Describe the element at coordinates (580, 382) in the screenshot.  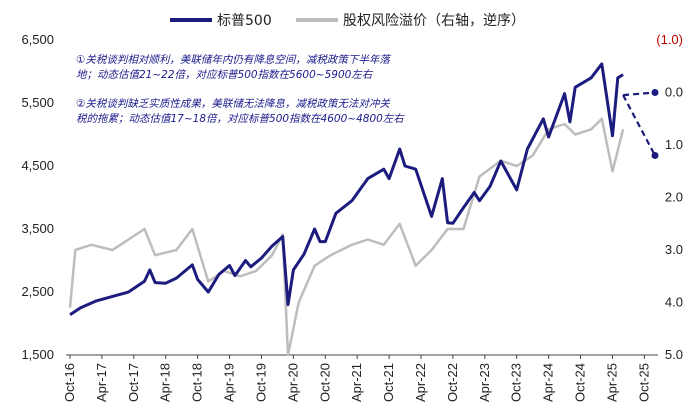
I see `x-tick-label: Oct-24` at that location.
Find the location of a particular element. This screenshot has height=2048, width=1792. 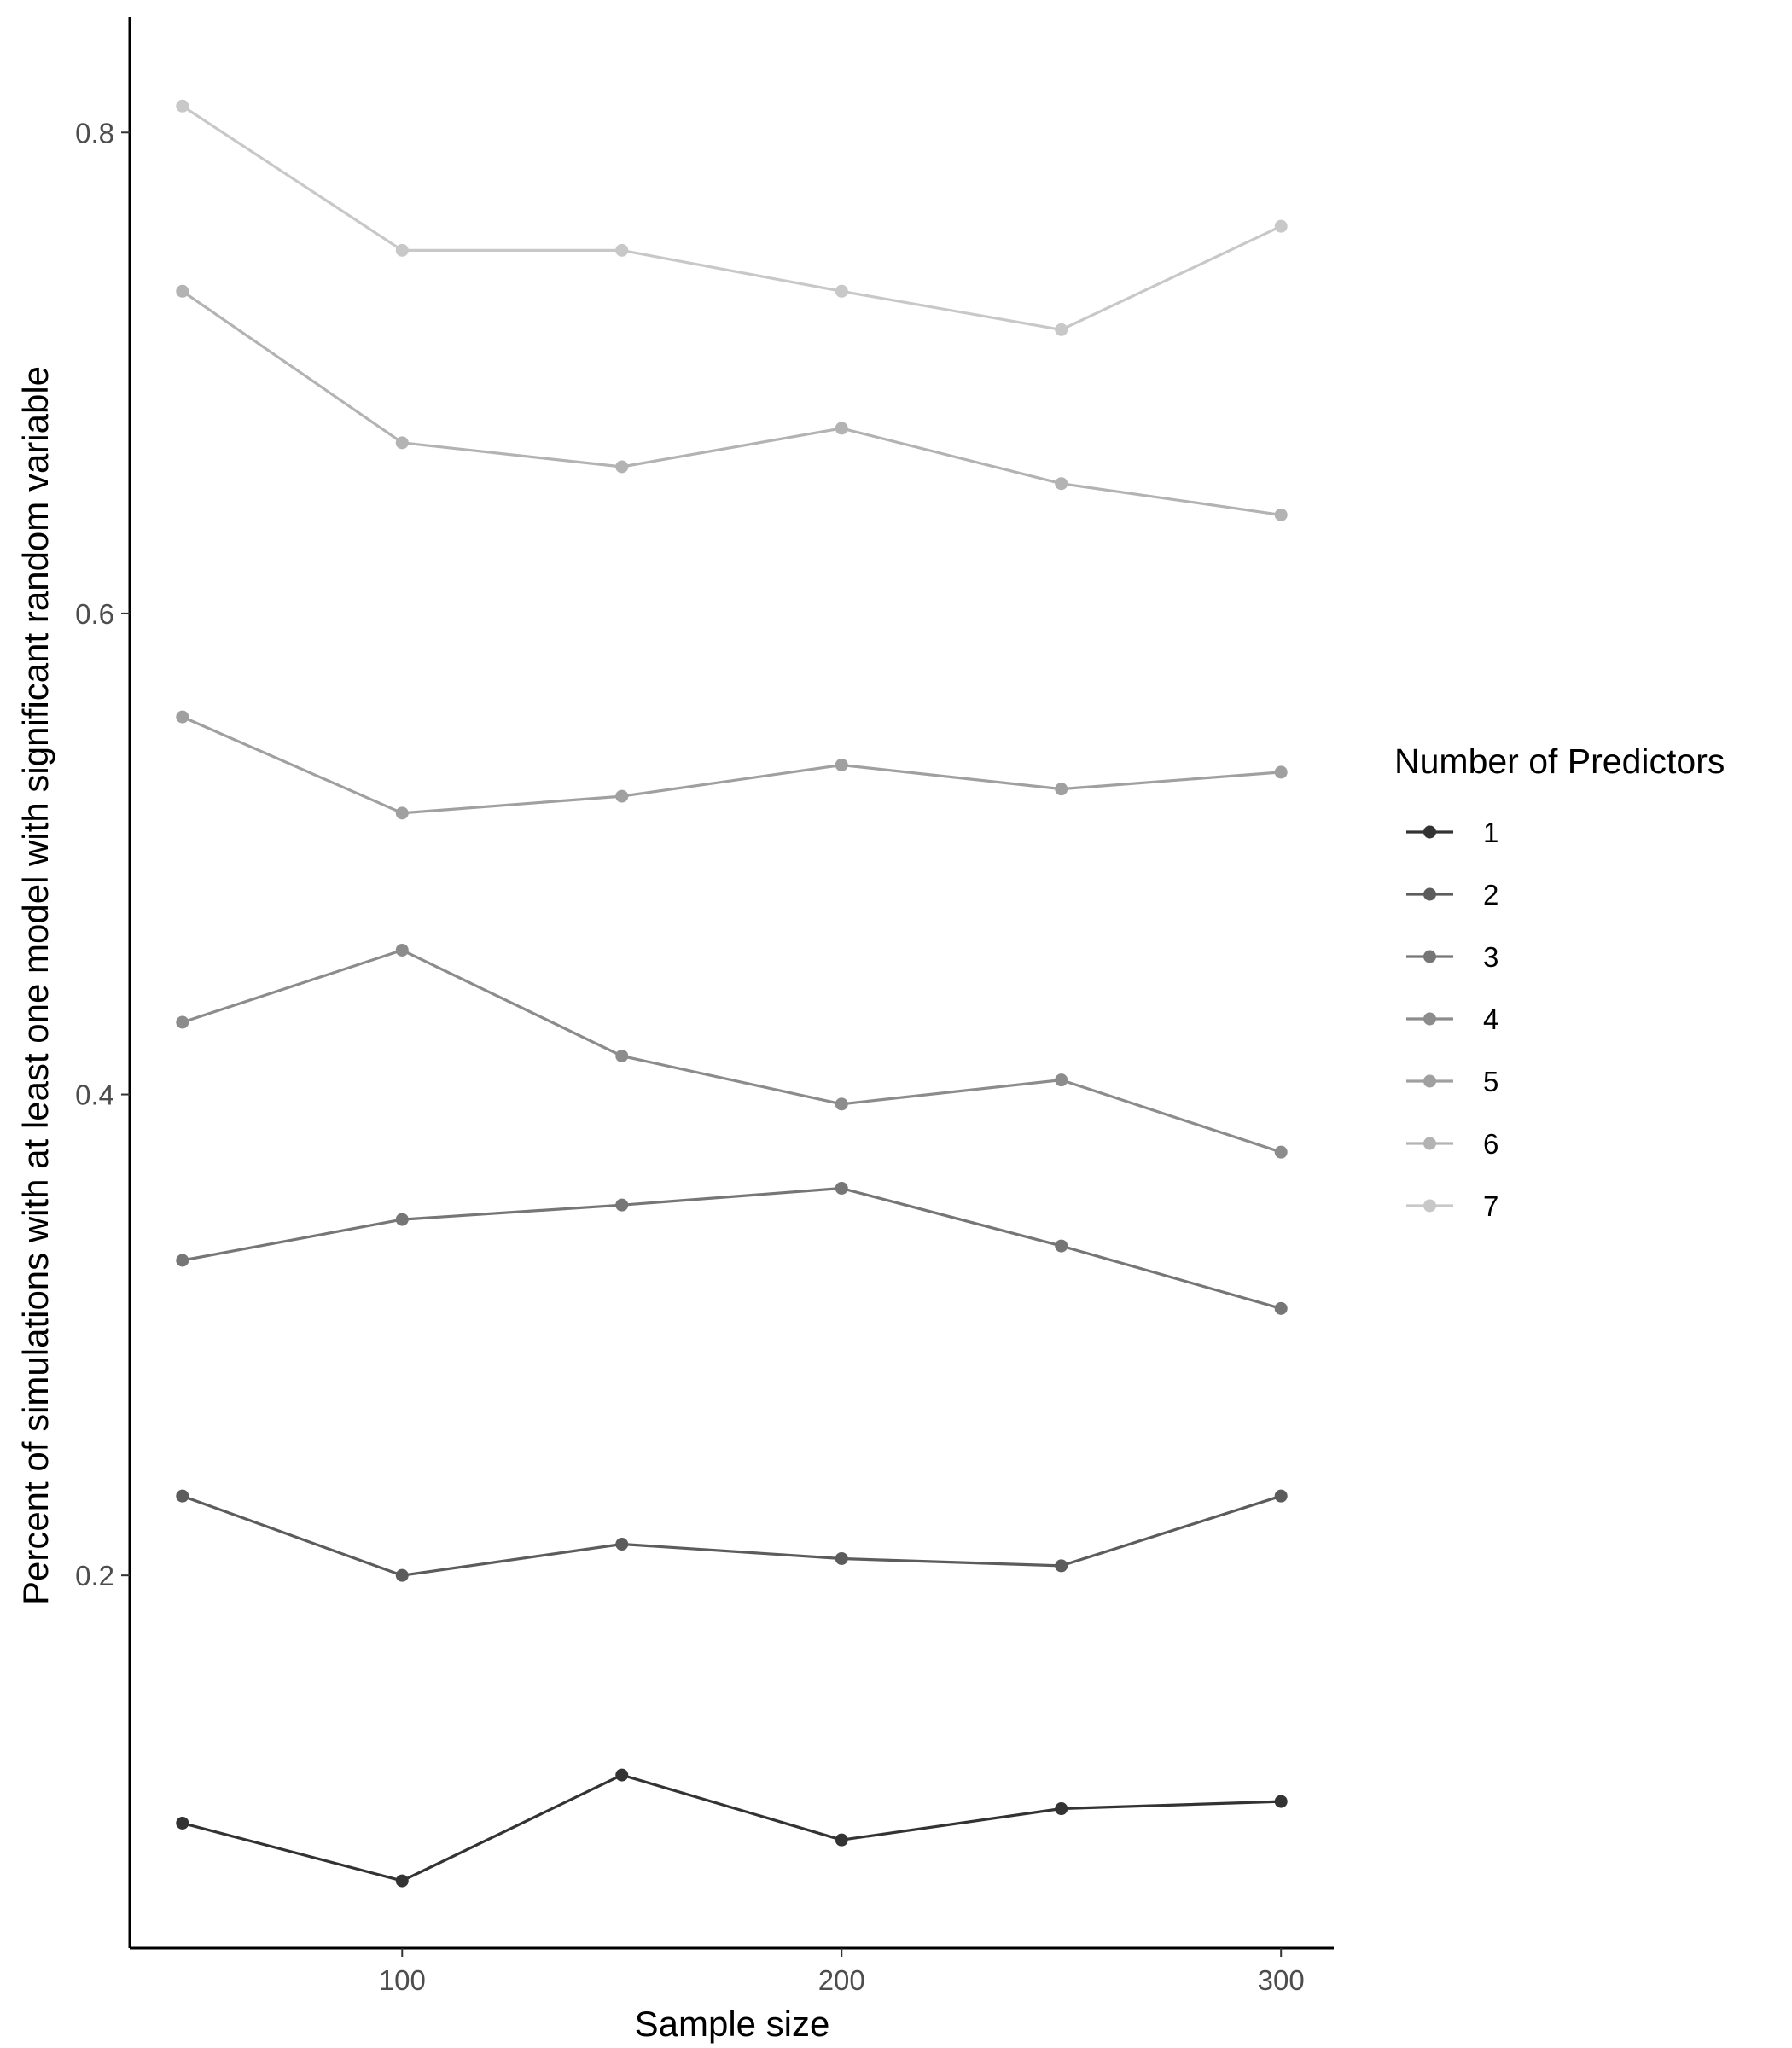

x-tick-label: 300 is located at coordinates (1282, 1980).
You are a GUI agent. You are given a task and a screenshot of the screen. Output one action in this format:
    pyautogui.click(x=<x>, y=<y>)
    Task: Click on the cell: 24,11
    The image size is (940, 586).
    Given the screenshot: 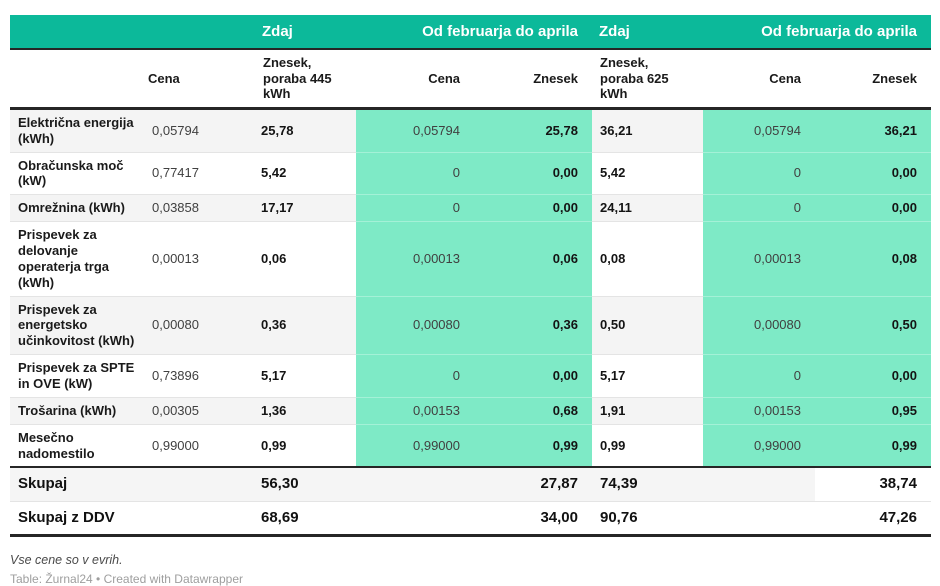 What is the action you would take?
    pyautogui.click(x=648, y=208)
    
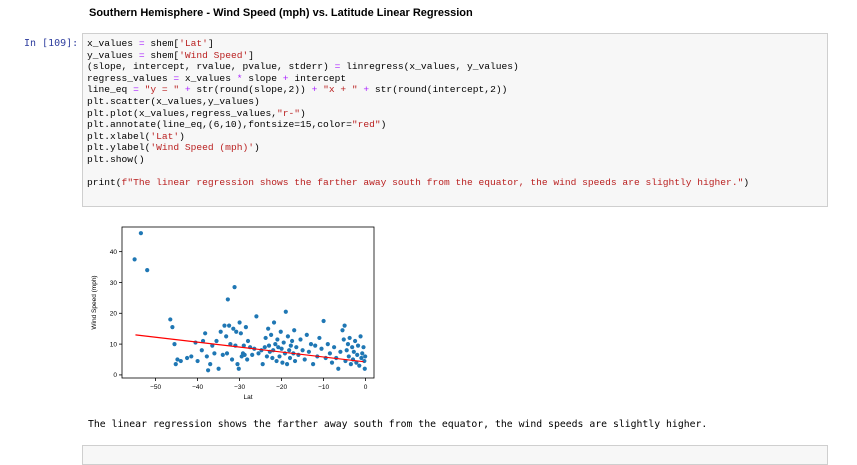 The height and width of the screenshot is (465, 857). I want to click on x-tick-label: −20, so click(282, 388).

Aim of the task: Can you render the entries from the start through the line containing "x-tick-label: 300 is" as a two-column CSV with the headers input and output? Give one row per entry, put each field in quotes with its line breaks replaced by spaces, and leave out the pictures.

Result for this task:
input,output
"Describe the element at coordinates (580, 382) in the screenshot.","I see `x-tick-label: Oct-24` at that location."
"Find the location of a particular element. This screenshot has height=2048, width=1792.","x-tick-label: 300 is located at coordinates (1282, 1980)."